● **練習問題**
1) ドラマ『No Activity/本日も異状なし』を紹介する記事で、中村倫也が演じる新米刑事の役名は何か。
2) ドラマ『No Activity/本日も異状なし』をめぐる豊川悦司と中村倫也の対談記事を、途切れたところから書き進めよ。

Prime Videoで12月17日より配信が開始される連続ドラマ『No Activity/本日も異状なし』。本作は、豊川悦司演じる出世を諦めた万年ヒラ刑事・時田信吾と、中村倫也扮する人たらしな新米刑事・椎名遊のバディが、とんでもない騒動を巻き起こす姿を描いた新感覚のコメディ刑事ドラマだ。
ハードボイルドからコミカルな役まで幅広い演技力でファンを魅了する豊川と、同じくどんな役でも説得力を持たせる確かな演技力が魅力の中村。そんな二人は2018年に放送された連続テレビ小説『半分、青い。』で作品を共にしているが、ガッツリと対峙するのは初となる。共に「共演を楽しみにしていた」という豊川と中村が蜜月トークを展開した。
「豊川さんの家のお風呂掃除をしたい」(中村)
――豊川さんは、オフィシャルのインタビューで、中村さんと共演して「家に置いておきたい」と語っていましたが、どんな意図が?
豊川:『半分、青い。』という連続テレビ小説でご一緒したのですが、そのとき中村くんは“マアくん”という役を演じていて「素敵な俳優さんだな」という印象を持っていました。今回『No Activity/本日も異状なし』でしっかりとお芝居をしてみて、中村くんが与えてくれる安心感みたいなものが、すごく好きになっちゃったんです(笑)。彼が家に居てくれたら、なにか家でイライラすることがあっても、彼の顔さえみればスーッと癒されると思うので、枕元に置いておきたいなと……。

● **提示資料**

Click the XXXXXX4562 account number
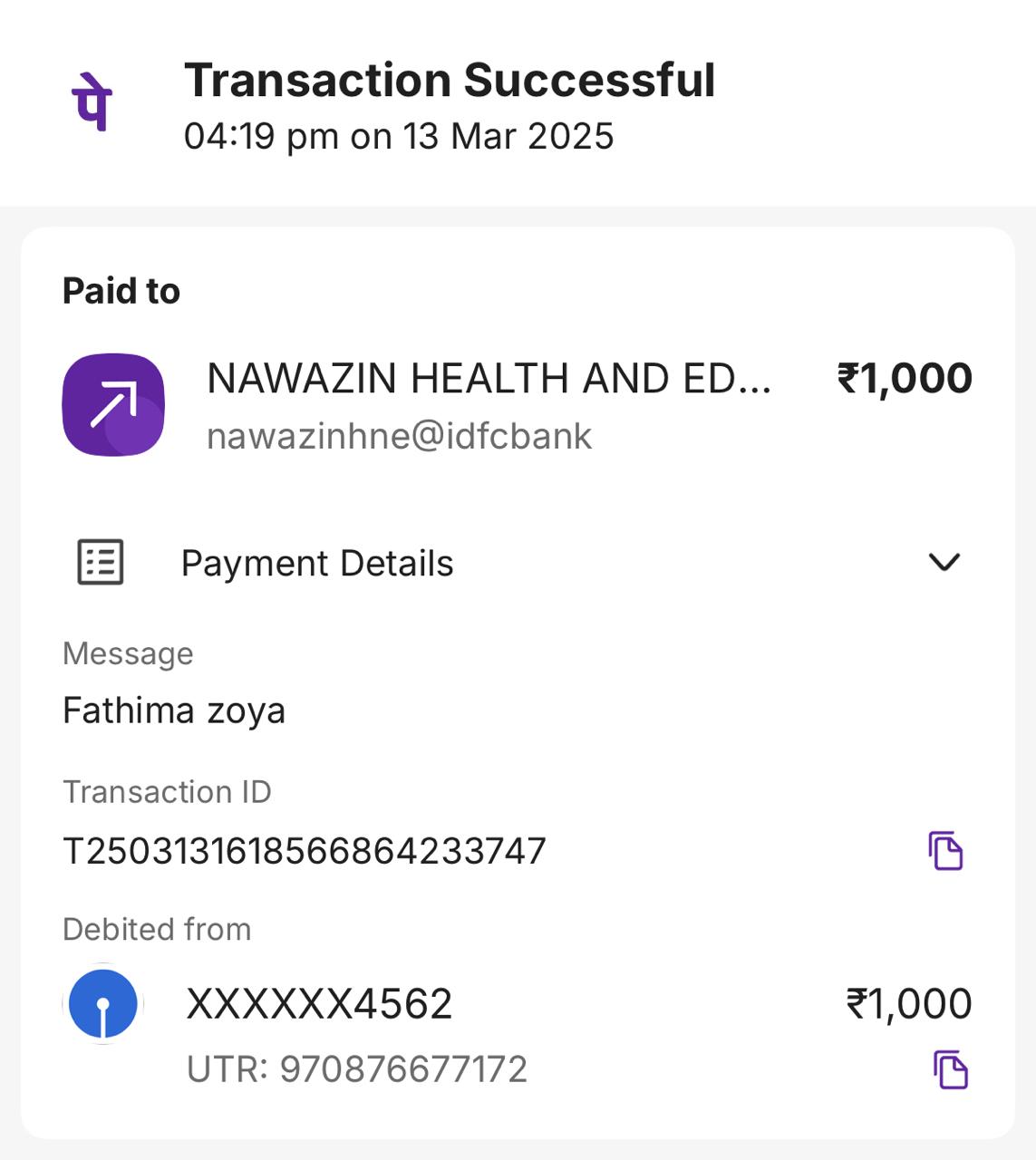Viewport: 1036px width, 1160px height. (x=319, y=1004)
* * *
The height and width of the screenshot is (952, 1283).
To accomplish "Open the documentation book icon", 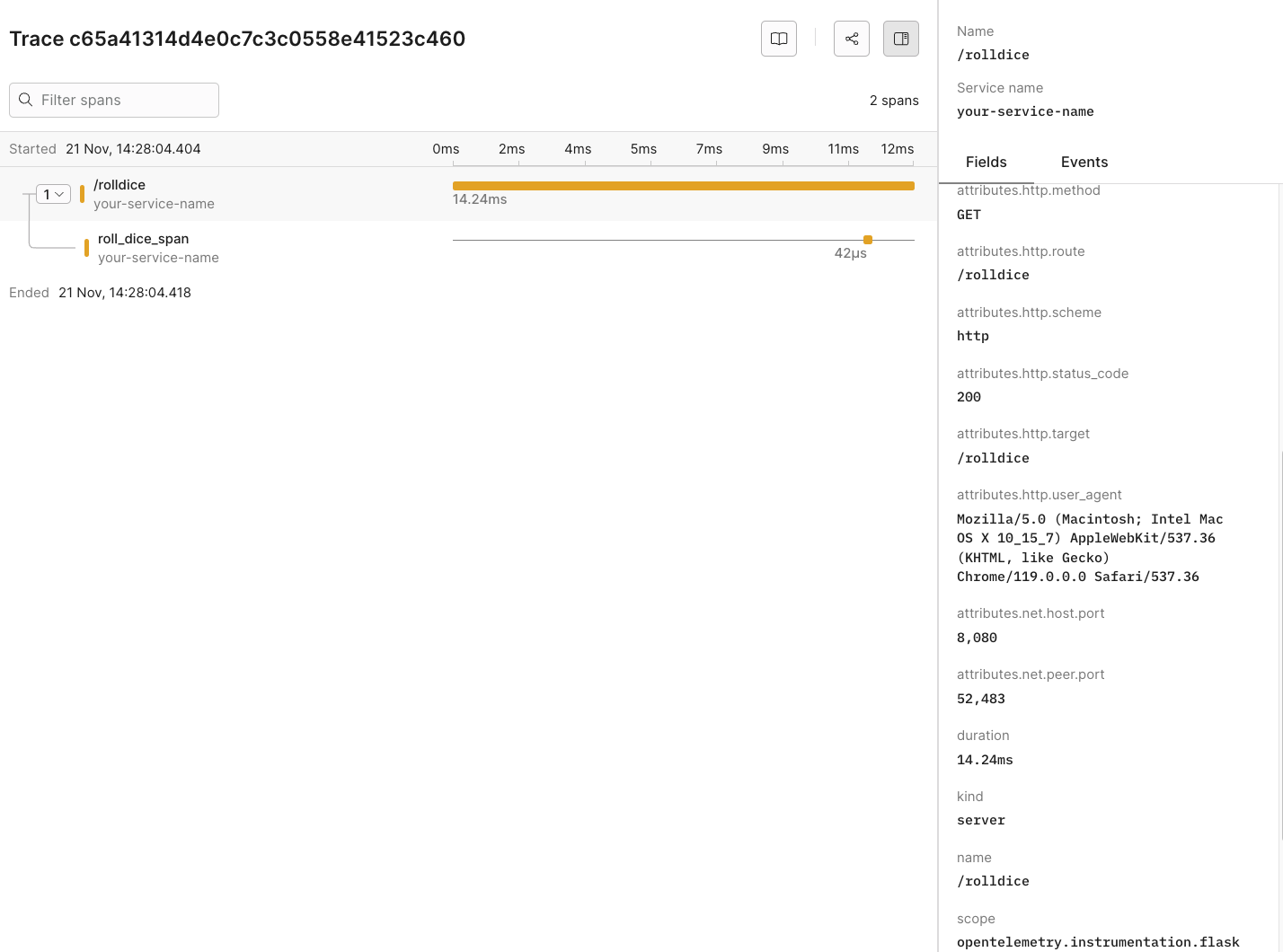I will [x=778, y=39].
* * *
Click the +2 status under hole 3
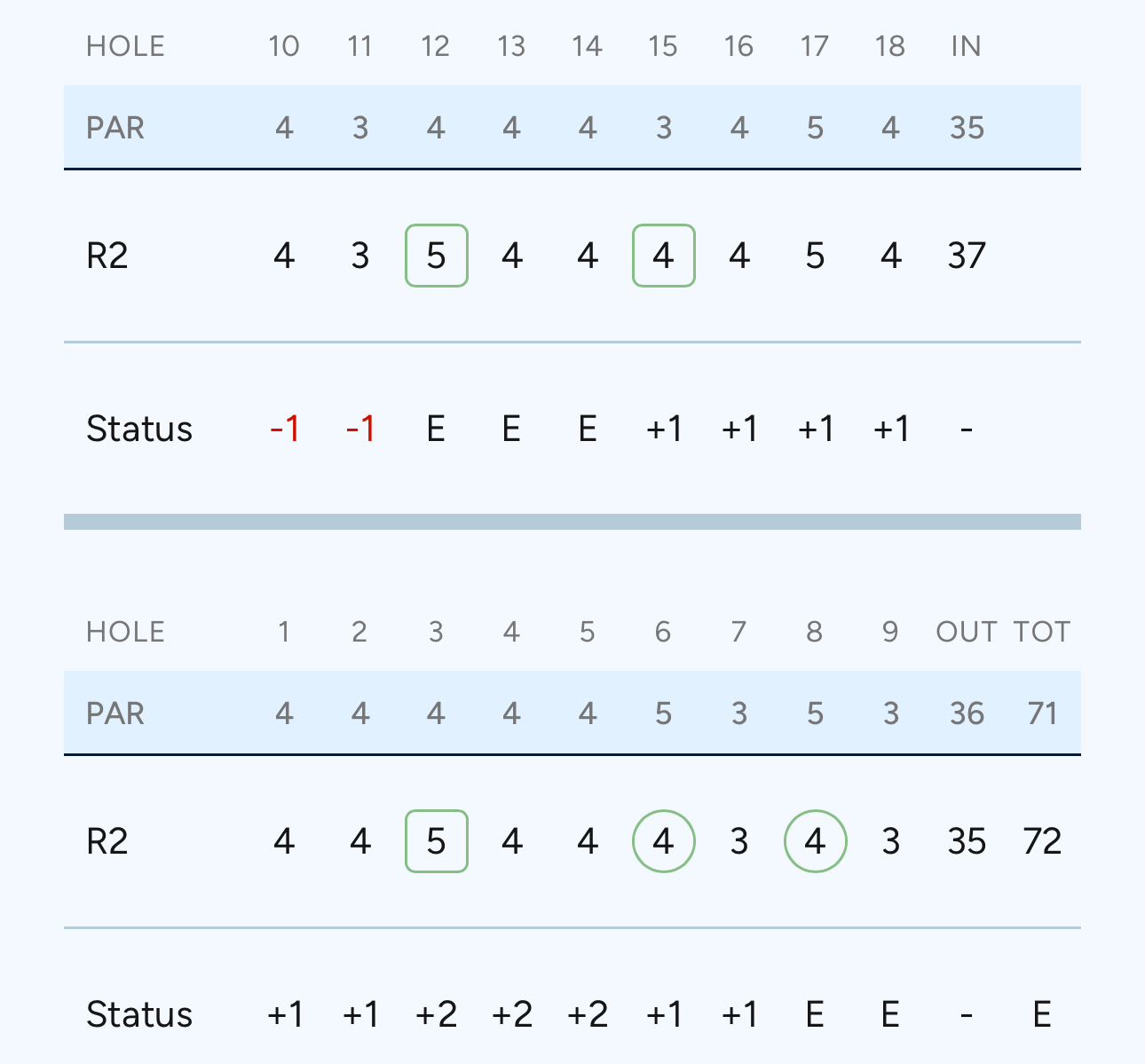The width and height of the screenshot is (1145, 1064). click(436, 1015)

● **問題の解答**
1) 椎名遊。

2)
中村:一緒に取材させていただいて、『半分、青い。』のときに、そんな風に思っていただいていたんだということを初めて知りました。あのとき頑張って良かったなって思います(笑)。なんかすごく嬉し、恥ずかしって感じですね。豊川さんファンであるうちのオカンに「自慢の息子だろ」って伝えたいです。
――“うちに置いておきたい”という中村さんですが、実際中村さんが豊川さんのご自宅に行ったら、どんなことがしたいですか?
中村:えーなんだろう……。でもお風呂掃除してみたいですね。豊川さん家のお風呂掃除した役者なんて絶対いないですよね。「俺は豊川さん家のお風呂掃除したことあるからね」って墓石に刻みたいです。
――豊川さんは中村さんになにかしてもらいたいことはありますか?
豊川:子守唄かな?
中村:えー(爆笑)
豊川:このイケボで子守唄を歌ってくれたら嬉しいですね。きっとぐっすり眠れそう。
年下なのに安心する。どんな球を投げても全部受け取ってくれる(豊川)
――中村さんも豊川さんとのお芝居は楽しみだったそうですね。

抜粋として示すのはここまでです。